WORK REQUIRED:
Find every row below that contains the string "Open" and copy each of those rows in full. The match is case-sensitive.

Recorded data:
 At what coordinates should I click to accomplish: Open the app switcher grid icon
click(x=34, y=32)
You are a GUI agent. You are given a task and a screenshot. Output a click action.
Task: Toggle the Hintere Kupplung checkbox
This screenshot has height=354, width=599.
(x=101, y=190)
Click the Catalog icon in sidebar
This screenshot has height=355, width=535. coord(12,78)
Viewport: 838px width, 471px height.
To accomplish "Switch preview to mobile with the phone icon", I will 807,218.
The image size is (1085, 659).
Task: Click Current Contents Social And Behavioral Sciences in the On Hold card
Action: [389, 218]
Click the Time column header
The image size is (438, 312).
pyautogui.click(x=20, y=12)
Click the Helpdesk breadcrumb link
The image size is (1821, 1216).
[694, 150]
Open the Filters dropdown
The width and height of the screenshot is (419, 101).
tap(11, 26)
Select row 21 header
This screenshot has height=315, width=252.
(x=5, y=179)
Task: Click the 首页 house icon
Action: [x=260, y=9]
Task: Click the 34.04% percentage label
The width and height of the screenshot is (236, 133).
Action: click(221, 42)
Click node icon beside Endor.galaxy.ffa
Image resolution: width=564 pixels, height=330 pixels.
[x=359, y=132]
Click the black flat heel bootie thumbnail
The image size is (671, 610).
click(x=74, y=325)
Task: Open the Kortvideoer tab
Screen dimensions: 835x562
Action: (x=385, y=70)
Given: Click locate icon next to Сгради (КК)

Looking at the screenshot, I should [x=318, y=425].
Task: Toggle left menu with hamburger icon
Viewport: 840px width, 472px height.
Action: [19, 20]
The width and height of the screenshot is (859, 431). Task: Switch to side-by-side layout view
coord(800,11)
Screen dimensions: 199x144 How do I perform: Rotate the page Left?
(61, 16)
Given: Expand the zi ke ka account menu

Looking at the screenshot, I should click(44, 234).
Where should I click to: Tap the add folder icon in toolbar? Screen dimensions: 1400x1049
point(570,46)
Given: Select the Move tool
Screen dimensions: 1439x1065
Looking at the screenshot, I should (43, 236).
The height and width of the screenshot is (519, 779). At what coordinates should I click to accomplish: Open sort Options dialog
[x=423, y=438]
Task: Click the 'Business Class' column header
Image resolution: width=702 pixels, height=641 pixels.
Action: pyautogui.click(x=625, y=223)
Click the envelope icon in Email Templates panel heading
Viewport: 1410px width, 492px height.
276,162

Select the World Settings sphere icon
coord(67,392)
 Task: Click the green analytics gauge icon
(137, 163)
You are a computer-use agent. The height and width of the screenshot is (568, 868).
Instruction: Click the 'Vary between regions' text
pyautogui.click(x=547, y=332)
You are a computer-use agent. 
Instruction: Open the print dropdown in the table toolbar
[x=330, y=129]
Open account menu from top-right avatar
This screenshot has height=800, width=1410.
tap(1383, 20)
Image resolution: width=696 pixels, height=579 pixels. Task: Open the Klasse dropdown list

TASK RESPONSE:
 At what coordinates should I click to accomplish: Open the app switcher grid icon
Open the Filters dropdown
Task: Open the Kortvideoer tab
The height and width of the screenshot is (519, 779). At what coordinates should I click to accomplish: Open sort Options dialog
Instruction: Open the print dropdown in the table toolbar
Open account menu from top-right avatar
Image resolution: width=696 pixels, height=579 pixels. Task: Open the Klasse dropdown list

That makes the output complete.